In last week’s new 2-mover by Dave Howard, White should play 1.Rf6! threatening 2.Rxe6 mate. Black has four inadequate ”tries” viz. 1…Rxd6 or 1…exf5 then 2. f4 mate. If 1…Kxd6 2. Bf4 mate and if 1…Bc6 2.Rxe6 mate.
David Howell is Black in this position and has a winning move ready. Can you spot it?
Martin Simons of Southbourne is the player from the West of England’s Easter Congress who has accepted the Qualifying Place for the British Championship to be held at Aberystwyth University later this month. This Rd. 3 win against a 12 year old is one that helped him to a good score.
White: M. Simons (191).
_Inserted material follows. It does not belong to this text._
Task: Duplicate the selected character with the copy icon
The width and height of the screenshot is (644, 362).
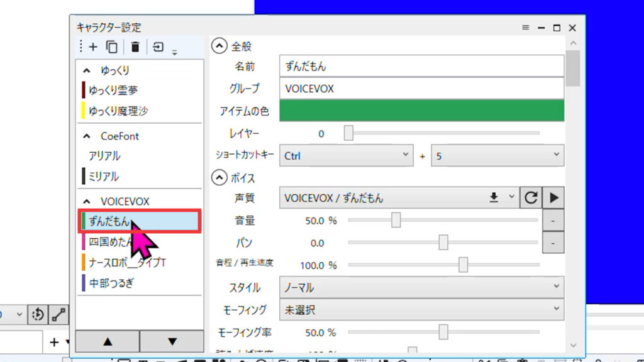Action: click(x=112, y=47)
Black: T. Slade (173).
Sicilian Defence – Closed System [B25]
1.g3 c5 2.Bg2 g6 3.e4 Bg7 4.Nc3 Nc6 5.d3 The position has evolved into the Closed System in which White declines to open up with d4. 5…e6 6.f4 Nge7 7.Nf3 0–0 8.0–0 d6 9.Be3 Nd4 10.e5 dxe5 11.fxe5 Nef5 12.Bf2 Nxf3+ 13.Bxf3 Qc7 14.Ne4 Bxe5 15.Bxc5 Bd4+ 16.Bxd4 Nxd4 17.c3 Nxf3+ 18.Qxf3 f5? The f-pawn can’t actually take the knight at the moment and it leaves behind the e-pawn which will become problematic. 19.d4 Bd7 20.Nc5 b6 21.Nxd7 Qxd7 22.Rae1 Rfe8 23.Re5 Blockading the backward e-pawn, which will become increasingly difficult to defend once White’s heavy pieces gang up on it. This future problem leads Black to overlook present realities. 23…Re7?? 24.Qxa8+ 1–0.
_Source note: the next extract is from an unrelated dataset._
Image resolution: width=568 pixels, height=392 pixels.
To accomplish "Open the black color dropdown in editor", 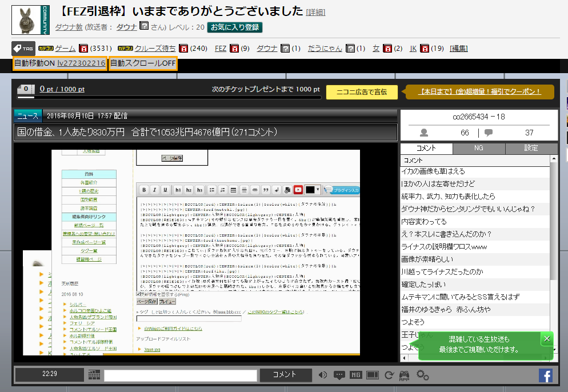I will click(x=313, y=189).
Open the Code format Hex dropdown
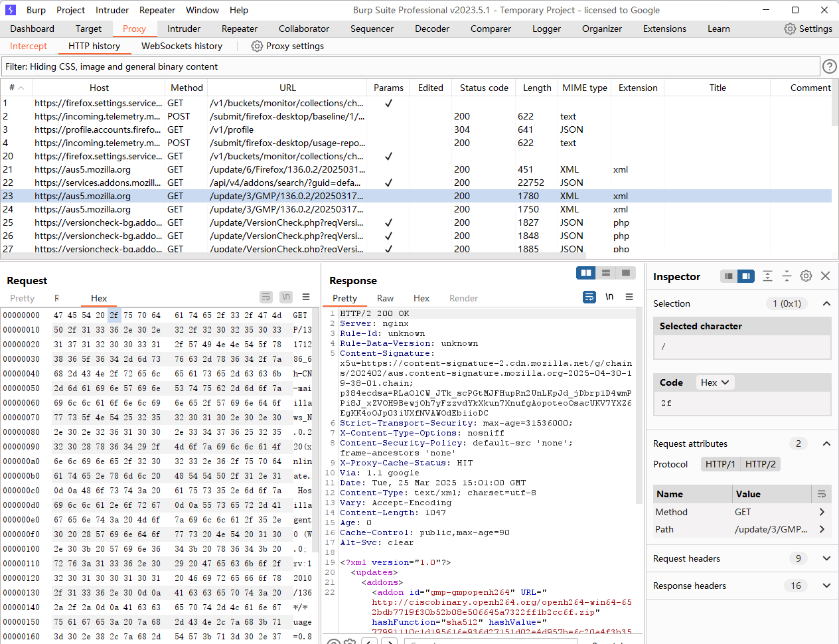Image resolution: width=839 pixels, height=644 pixels. 715,382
Martin tends to show little respect for youth when it comes to chess. Here he trounces a 9 year old in the same event in 2000.
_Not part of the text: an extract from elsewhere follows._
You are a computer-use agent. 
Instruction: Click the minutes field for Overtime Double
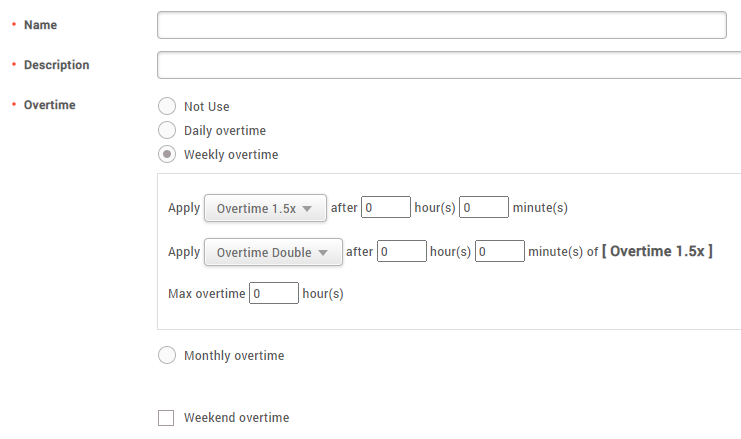click(500, 252)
White: D. Howell. Black: M. Simons (203).
Scandinavian Defence. [B01]
1.e4 d5 2.exd5 Nf6 3.d4 Bg4 4.f3 Bf5 5.c4 e6 6.dxe6 Nc6 Black allows the check, calculating it will actually help his development. 7.exf7+ Kxf7 8.Be3 Bb4+ 9.Nc3 Re8 10.Kf2 Qe7 11.Qd2 Rad8 Black is now fully developed and sets about his task with relish. 12.Nge2 Ne5 13.Bg5 Nxc4 14.Qd1 Ng4+ 15.fxg4 Qxg5 16.gxf5 Qe3+ 17.Ke1 Nxb2 Normally, one is advised against pawn-grabbing but this threatens both BxN mate and the queen. With his knight on e2 pinned, blocking in 2 much-needed pieces, White’s position is a mess, but Black still has to win it. 18.Qb3+ Kf6 19.Rc1 If 19.Qxb4 Nd3+ 20.Kd1 Nxb4; or 19.Rb1 Bxc3+ 20.Qxc3 Qxc3+ 21.Kf2 Qe3+ 22.Ke1 Rxd4 with several mates in 3. 19…Qxc1+ 20.Kf2 Qe3+ 21.Ke1 Bxc3+ 22.Qxc3 Qxc3+ 0–1
Far from demoralising the youngster Martin was actually helping him in his career, as today David Howell is one of the world’s top players, a Grandmaster and twice British Champion. They might even meet again over the board in Aberystwyth, in which case there might be a whiff of revenge in the air!
In last week’s position, White can simply push his pawn to f7+, and if the king takes it, he has Rh7+ winning the rook. If Black therefore plays Ke7 he plays Rh7 and sets the same problem.